--- STATED EXERCISE 1 ---
Answer these questions using the book review.
(a) Which pension fund is Chris Tobe currently auditing?
(b) For many years, what portion of the Actuarially Required Contribution have Illinois and Kentucky paid?
(c) On which body did Tobe serve as a Trustee?
--- STATED EXERCISE 2 ---
Repeat a passage from the book review word for word. Begin at the words "Kentucky Fried Pensions" and stop after "uncover any corruption.".
--- STATED EXERCISE 3 ---
Write what comes next in the book review, picking up after its last sentence.

Kentucky Fried Pensions is a book written by Chris Tobe who is currently auditing the Chicago Police Pension Fund because it is one of the lowest funded pensions. He was hired to investigate why it is so poorly funded and uncover any corruption.
If you want to know how corrupt public pensions are and how much is being stolen from our pensions, this is a must-read book. I believe it was self-published because the publishing industry in not interested in exposing something that shows exactly how corrupt our system is.
“The reason that Illinois and Kentucky have the most poorly-funded pension funds is that, for many years, they have only paid half of the Actuarially Required Contribution (ARC),” Tobe writes. “It stands to reason that in this ‘culture of coverup and corruption,’ state governments that would ignore the payment of only half the ARC; would look the other way when investment corruption and placement agent hiring are going on in their plans.”
Tobe is an insider who served as a Trustee on the Kentucky Retirement Systems and blew the whistle to the SEC about the corruption where pay to play placement agents are stealing millions of dollars from people’s public pensions.
My eyes lit up in the very beginning of the book where he explained many people don’t know that the FBI tapes which exposed former Gov. Rod Blagojevich trying to sell Pres. Barack Obama’s former Senate seat was a result of an investigation of placement agents who were deeply involved in public pensions.
Stuart Levine, a trustee of the Illinois Retirement Systems (TRS) - which at one point was talked about merging with the Chicago Teachers Pension Fund! - was indicted and went to prison with Blagojevich after he testified that he and Antoin Rezko “agreed to divert to Rezko and his associate $250,000 out of a $375,000 finder’s fee paid by an investment firm that received $50 million in investment funds from TRS, on whose board of trustees Levine served.”

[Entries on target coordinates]
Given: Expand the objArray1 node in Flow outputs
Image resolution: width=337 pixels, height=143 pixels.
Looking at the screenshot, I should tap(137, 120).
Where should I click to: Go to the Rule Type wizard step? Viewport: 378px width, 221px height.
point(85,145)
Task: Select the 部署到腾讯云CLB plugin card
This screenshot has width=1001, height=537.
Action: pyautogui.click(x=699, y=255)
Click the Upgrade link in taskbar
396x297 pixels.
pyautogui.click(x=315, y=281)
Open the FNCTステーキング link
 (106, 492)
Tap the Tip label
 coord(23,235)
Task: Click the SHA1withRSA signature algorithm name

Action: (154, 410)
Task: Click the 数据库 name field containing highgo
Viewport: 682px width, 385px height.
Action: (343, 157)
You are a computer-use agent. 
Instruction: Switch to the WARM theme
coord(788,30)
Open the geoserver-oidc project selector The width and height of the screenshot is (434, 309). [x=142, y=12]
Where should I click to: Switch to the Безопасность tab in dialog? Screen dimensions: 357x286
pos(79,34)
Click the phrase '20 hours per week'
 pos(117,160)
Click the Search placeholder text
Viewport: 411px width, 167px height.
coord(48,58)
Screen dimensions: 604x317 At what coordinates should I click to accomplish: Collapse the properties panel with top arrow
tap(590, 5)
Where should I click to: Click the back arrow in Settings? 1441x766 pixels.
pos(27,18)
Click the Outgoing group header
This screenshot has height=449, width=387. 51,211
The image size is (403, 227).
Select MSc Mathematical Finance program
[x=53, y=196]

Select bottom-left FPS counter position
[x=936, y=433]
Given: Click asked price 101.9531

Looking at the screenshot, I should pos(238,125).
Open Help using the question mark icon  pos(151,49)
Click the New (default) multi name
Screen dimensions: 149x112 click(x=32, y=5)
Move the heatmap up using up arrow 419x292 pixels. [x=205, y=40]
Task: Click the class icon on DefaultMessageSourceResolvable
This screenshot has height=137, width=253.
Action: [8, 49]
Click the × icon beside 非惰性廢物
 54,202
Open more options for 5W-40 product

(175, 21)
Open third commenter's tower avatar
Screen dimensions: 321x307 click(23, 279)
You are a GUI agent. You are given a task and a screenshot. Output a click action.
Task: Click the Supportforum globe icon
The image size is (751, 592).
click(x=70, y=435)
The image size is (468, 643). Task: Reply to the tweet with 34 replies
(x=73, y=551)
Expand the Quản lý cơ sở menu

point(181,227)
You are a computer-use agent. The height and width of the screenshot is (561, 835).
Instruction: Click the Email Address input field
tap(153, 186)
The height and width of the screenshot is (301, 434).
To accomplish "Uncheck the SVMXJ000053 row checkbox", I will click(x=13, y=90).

--- OUTPUT 1 ---
(a) The Chicago Police Pension Fund
(b) Only half
(c) The Kentucky Retirement Systems

--- OUTPUT 2 ---
Kentucky Fried Pensions is a book written by Chris Tobe who is currently auditing the Chicago Police Pension Fund because it is one of the lowest funded pensions. He was hired to investigate why it is so poorly funded and uncover any corruption.

--- OUTPUT 3 ---
“Rezko and Levine arranged to split among themselves and others nearly $5 million in kickbacks from six different investment firms then seeking funds from TRS and another state pension fund. Rezko and Levine also allegedly agreed to tell a seventh firm that it would only receive a $220 million allocation from TRS if it either paid $2 million to a consultant who would funnel the money evenly to Rezko and Levine, or made a $1.5 million political contribution to a certain public official.”
Hopewell Ventures, founded by David Wilhelm, Gov. Blogojevich’s former campaign chief and Bill Clinton’s 1992 campaign manager, secured a $10 million investment from TRS. One of those charged in the Levine case had demanded a $850,000 kickback from a Virginia investment firm, declaring, “This is how things are done in Illinois.”
In 2005 the Illinois Teachers’ Retirement System (TRS) barred money managers from paying finders’ fees to middlemen after the Carlyle Group, a Washington private equity firm, paid $5 million in fees to Robert Kjellander, a lobbyist. Rob was known as the ‘Pension Pirate’ and was mentioned repeatedly in Blagojevich’s charges.
A forensic audit of the Chicago Teachers Pension Fund could uncover the exact same corrupt kickbacks.
The Securities and Exchange Commission (SEC) tried to ban placement agents in 2009, but Tobe writes that the private equity industry was able to kill this regulation by pressuring the Obama administration to water down this ban.
Ultimately we pay the price - taxpayers and workers’ pensions!
“I fear that the SEC has already started to sabotage its own whistleblower program with public pensions in spring 2013 by refusing to fine Illinois officials or related vendors who worked to cover up pension liabilities from municipal bond purchasers,” Tobe wrote.
The California Public Employees Retirement System or CalPERS was able to negotiate $215 million in fee reductions from alternative asset managers. But in Kentucky only one board member supported a review and the other eight members opposed it; so Tobe commissioned an independent counsel report which was ignored by the local media.
CTPF also uses a lot of alternative asset managers. It was independent Trustee Maria J. Rodriguez, like Tobe, who pushed for a forensic audit of the Pension Fund. So far only Second City Teachers has reported on this, while Chicago’s local media that is so concerned about the city’s burgeoning pension payments has paid little to no attention.
A Forbes piece feels that there is pay to play at almost every public plan with private equity.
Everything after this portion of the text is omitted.